Law enforcement officers are challenged daily in the performance of their duties; they face each challenge freely and unselfishly while answering the call to duty. In certain instances, their actions warrant special attention from their respective departments. The Bulletin also wants to recognize those situations that transcend the normal rigors of the law enforcement profession.
Officer Mark Wilke of the Campbell County, Kentucky, Police Department responded to a call of a couch on fire inside a local residence. When he arrived at the scene, he found the house fully engulfed. In his attempt to locate the homeowner, a 53-year-old woman, he went to the back door and started yelling and banging. He then heard the woman yell from inside the residence that she was on fire. Officer Wilke was able to guide her to the back door, which she unlocked, but she reentered the home soon afterward. He followed the disoriented woman into the residence through thick black smoke and guided her outside. The woman suffered second degree burns to her face and first degree burns to her chest, and Officer Wilke was treated at the scene for smoke inhalation.
Deputy Sheriff Brock
Sergeant Paul Liskey and Deputy Sheriff Robert Brock of the Alameda County, California, Sheriff’s Office were returning from a bomb detail in an explosive ordnance disposal (EOD) vehicle when they noticed a minivan traveling at a significantly slower speed than the flow of traffic. As they approached the van, it drifted into their lane and came to a stop, blocking both lanes. After receiving no response to their emergency lights and air horn, Deputy Brock exited the EOD vehicle and observed an elderly woman in the minivan in a catatonic state, going in and out of consciousness. He attempted to gain entry to the vehicle, but the doors were locked. Deputy Brock then instructed Sergeant Liskey to position their vehicle in front of the minivan to prevent it from rolling away should the driver’s foot slip off the brake. As Sergeant Liskey was doing so, the woman inadvertently released the brake and the minivan began slowly accelerating down the freeway. Deputy Brock ran alongside the minivan as Sergeant Liskey placed the EOD vehicle in front of it. Using the rear bumper of the vehicle, he was able to guide the minivan towards a concrete center divider, where it was pinned. Sergeant Liskey then summoned medical aid for the woman while Deputy Brock gained access to her minivan and rescued her dog. She later was transported to a local hospital, and her dog was picked up by animal control personnel. It later was learned that the woman was a chemotherapy patient who previously had never passed out as a result of her treatment.

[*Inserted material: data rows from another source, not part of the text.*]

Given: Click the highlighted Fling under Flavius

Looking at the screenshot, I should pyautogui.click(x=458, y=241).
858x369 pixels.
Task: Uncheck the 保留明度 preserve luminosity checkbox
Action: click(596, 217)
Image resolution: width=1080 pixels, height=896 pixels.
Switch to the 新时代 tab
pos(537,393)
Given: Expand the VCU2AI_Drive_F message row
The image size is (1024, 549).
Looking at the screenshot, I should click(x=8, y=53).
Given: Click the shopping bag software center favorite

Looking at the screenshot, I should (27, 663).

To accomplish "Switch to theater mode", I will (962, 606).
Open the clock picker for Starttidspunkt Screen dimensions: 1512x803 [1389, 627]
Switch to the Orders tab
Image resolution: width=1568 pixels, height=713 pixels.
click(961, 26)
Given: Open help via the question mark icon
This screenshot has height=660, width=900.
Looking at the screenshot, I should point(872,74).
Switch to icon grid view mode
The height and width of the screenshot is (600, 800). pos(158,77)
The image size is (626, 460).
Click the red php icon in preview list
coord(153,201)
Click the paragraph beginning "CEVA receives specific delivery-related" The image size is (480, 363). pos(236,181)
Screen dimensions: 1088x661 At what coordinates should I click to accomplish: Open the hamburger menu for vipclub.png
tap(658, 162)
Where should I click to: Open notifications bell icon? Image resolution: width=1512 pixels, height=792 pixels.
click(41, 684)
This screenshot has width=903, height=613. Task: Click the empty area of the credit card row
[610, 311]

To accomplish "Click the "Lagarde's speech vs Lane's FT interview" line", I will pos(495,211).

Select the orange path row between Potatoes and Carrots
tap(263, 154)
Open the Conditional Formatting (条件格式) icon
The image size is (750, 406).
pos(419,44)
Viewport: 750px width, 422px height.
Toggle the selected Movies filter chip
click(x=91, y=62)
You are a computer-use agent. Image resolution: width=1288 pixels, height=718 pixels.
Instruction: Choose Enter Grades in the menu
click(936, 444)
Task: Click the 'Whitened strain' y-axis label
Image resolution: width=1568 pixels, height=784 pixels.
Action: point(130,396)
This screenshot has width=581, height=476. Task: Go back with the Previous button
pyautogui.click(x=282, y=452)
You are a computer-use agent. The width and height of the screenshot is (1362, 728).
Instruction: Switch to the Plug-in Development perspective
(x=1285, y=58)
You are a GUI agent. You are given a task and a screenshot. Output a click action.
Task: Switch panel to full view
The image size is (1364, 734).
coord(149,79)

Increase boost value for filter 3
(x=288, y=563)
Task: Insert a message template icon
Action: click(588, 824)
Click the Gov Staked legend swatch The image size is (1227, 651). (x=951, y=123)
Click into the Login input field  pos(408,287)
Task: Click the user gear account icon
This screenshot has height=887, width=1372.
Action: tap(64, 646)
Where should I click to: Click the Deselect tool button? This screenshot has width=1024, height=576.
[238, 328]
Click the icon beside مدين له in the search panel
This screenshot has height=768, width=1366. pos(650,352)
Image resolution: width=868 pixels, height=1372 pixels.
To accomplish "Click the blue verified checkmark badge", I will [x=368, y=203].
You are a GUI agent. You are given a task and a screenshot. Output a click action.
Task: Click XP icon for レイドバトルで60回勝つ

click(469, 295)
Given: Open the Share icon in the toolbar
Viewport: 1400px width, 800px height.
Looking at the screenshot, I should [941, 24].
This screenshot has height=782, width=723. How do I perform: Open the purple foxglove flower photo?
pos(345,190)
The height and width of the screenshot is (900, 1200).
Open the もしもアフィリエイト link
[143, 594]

Nominations for the Bulletin Notes should be based on either the rescue of one or more citizens or arrest(s) made at unusual risk to an officer’s safety. Submissions should include a short write-up (maximum of 250 words), a separate photograph of each nominee, and a letter from the department’s ranking officer endorsing the nomination. Submissions can be mailed to the Editor, FBI Law Enforcement Bulletin, FBI Academy, Quantico, VA 22135 or e-mailed to firstname.lastname@example.org.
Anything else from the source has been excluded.